Multidisciplinary Artist, Choreographer, and Researcher
My work is nestled within the convergence of somatic practice, machine intelligence, and neurodiversity. With a Master of Fine Arts in Performative Practices from Stockholm University of the Arts, my exploration treads along the realm of what I call ‘extended ontology’, broadening the narrative around “reality” by considering intelligence beyond the neurotypical human realm.
My choreographic research works, such as “REBE – a case for extended ontology” (2019-2021), “AI and I” (2019) at the NRW Forum in Düsseldorf, and “Artificial dance” (2017) at the IS4SI summit in Gothenburg, mirror a deeper engagement with artificial intelligence (AI). This engagement challenges the conventional boundaries, positioning AI not merely as a tool, but as a manifestation of a distinct form of intelligence, opening new corridors for artistic practice and questions.
My own ADHD and my son’s Autism have been a source of drive and inspiration, broadening my understanding and informing my work in ‘extended ontology’. These personal intersections with neurodiversity have propelled a deeper interest in the diverse spectrum of cognitive experiences and both the ontological and epistemological questions they raise.
Alongside choreography, my academic and public discourses have been a space for me to exchange ideas outside the traditional artistic context.
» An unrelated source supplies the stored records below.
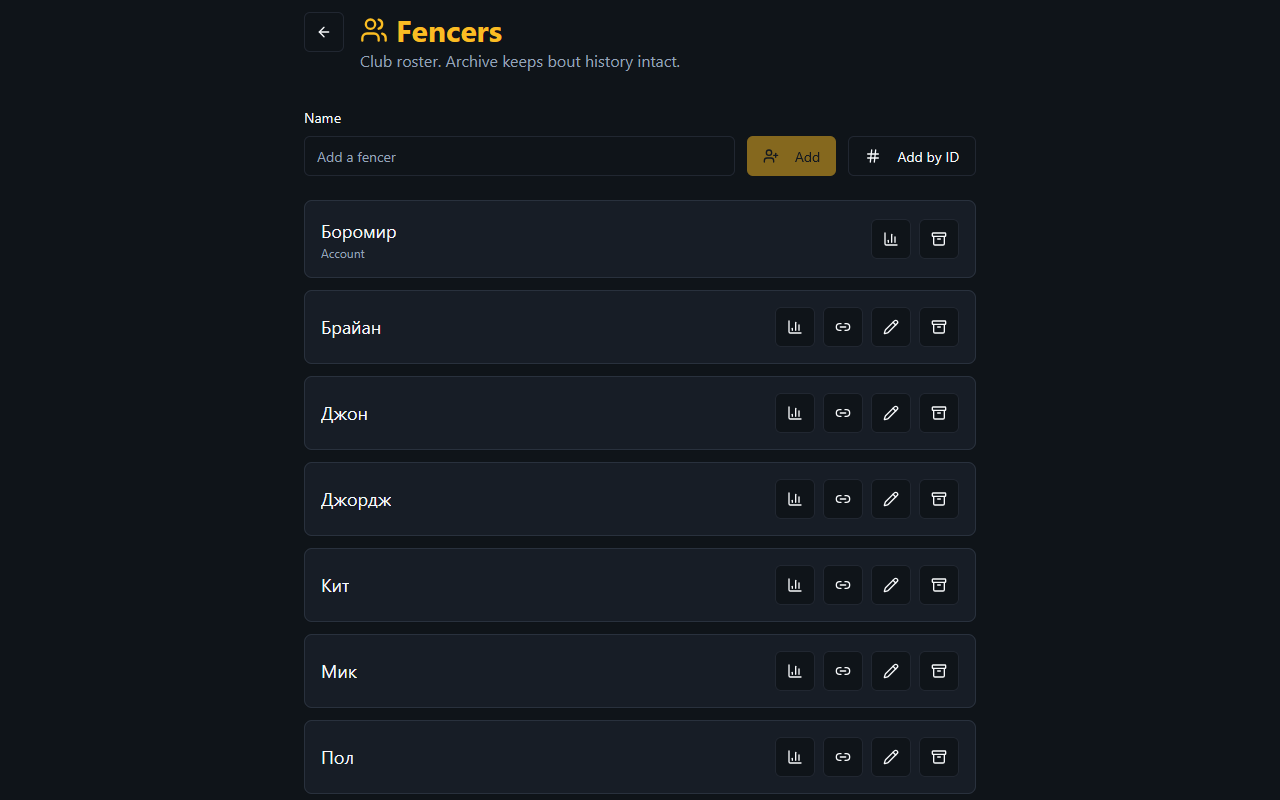Viewport: 1280px width, 800px height.
Task: Click link icon for Брайан
Action: click(x=843, y=327)
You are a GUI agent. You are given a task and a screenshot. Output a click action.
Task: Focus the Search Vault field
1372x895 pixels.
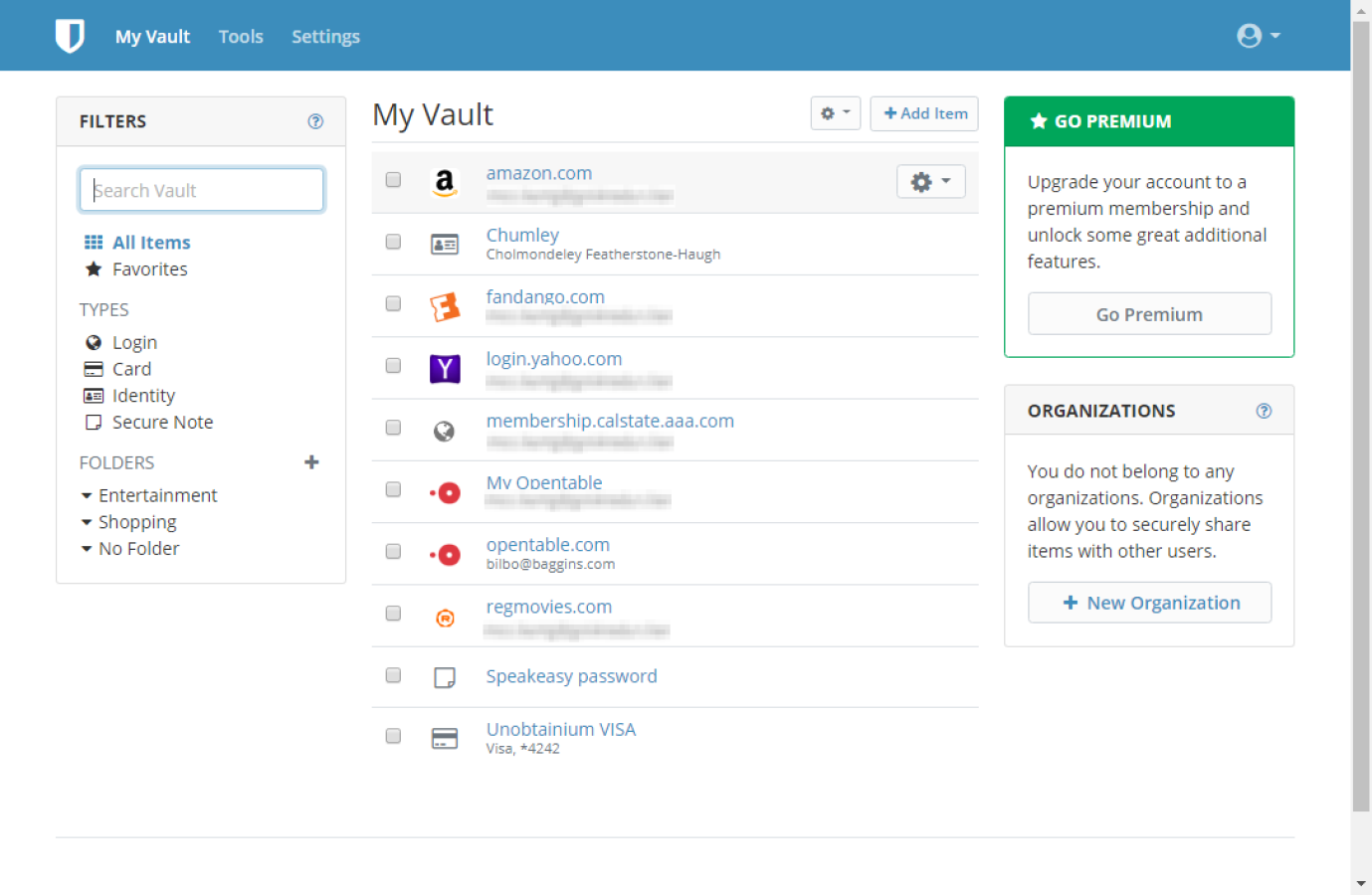click(x=201, y=190)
Notable instances of this discourse include the presentation of my paper, “Generative Choreography using Deep Learning,” at the ICCC16 conference in Paris (2016), and a discussion on “Art and AI” at The Science Festival in Gothenburg (2019). Furthermore, the BBC Science Podcast (2019) kindly featured my work, giving it a wider audience. I’ve also had the privilege of delivering a keynote talk on “Dance and AI” for The Artists’ Association of Sweden (2019). More recently, in 2023, I was invited to share my perspective on the interplay of AI in choreography and artistic practice at the WIPO Conversation on Intellectual Property and Frontier Technologies.
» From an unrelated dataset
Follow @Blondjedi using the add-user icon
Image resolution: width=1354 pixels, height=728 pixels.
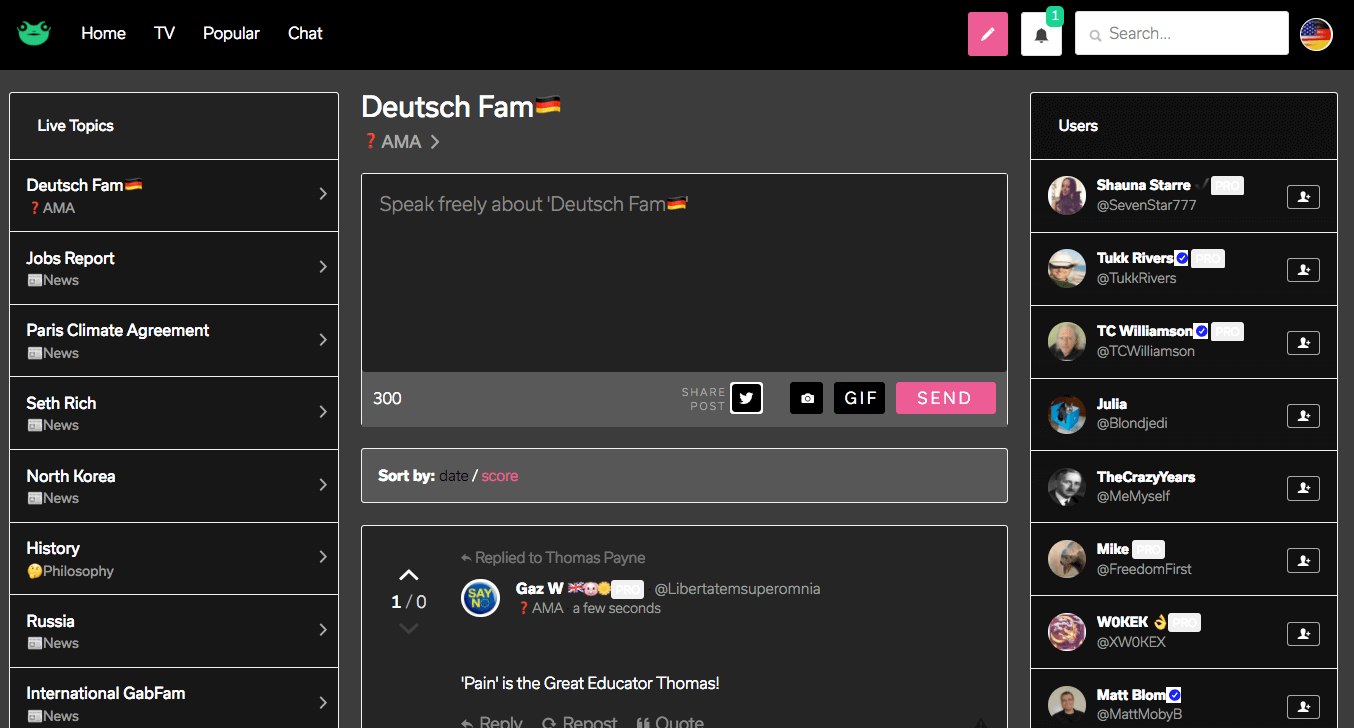1303,415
Throughout my career, I’ve been committed to engaging with the artistic community in a way that isn’t just about fitting in, but about opening up new paths. My aim has been to invite and include those who aren’t often seen or heard in traditional artistic spaces. I’ve co-founded and participated in various collective initiatives such as Mrs. Miller co, The Lulu Art Group, and both the Senior and Youth companies at Choreographic Center Archauz, with the intent of broadening the spectrum of voices on stage.
In my roles, ranging from Chairman of Maximum Spaces in Stockholm (2015-2017), Artistic Director for The Lulu Art Group (2011-2019), and Elected Member in Godsbanerådet for Godsbanen in Aarhus (2011-2016), to my involvement with the Choreographic center Archauz in Aarhus, Denmark (2010-2011), Styregruppen in Scenekunstnetværket region midt (2010-2011), the EU-network Départs (2010-2011), Archauz U- Kompagniet (youth company) (2008-2010), and the company thenobco (2007-2009), I’ve consistently sought to challenge the status quo.
The belief that everyone can participate and contribute has been central to my work. Through these roles and initiatives, I’ve strived to foster a more inclusive artistic environment where we not only appreciate diversity but actively seek it, enriching what is represented on stage and how we understand the world of art. Through roles such as a mentor at the Kvinfo Network since 2010, I’ve aimed to contribute to the emerging artists and thinkers and equally learn for them.
My engagement with AI and neurodiversity serves as a conduit to delve deeper into the complexities of intelligence, allowing a journey into the liminoid spaces where human and machine, tradition and innovation intersect. I am interested in a broader discourse around intelligence, perception, and artistic expression in an era where we from different directions revaluate established norms and systems.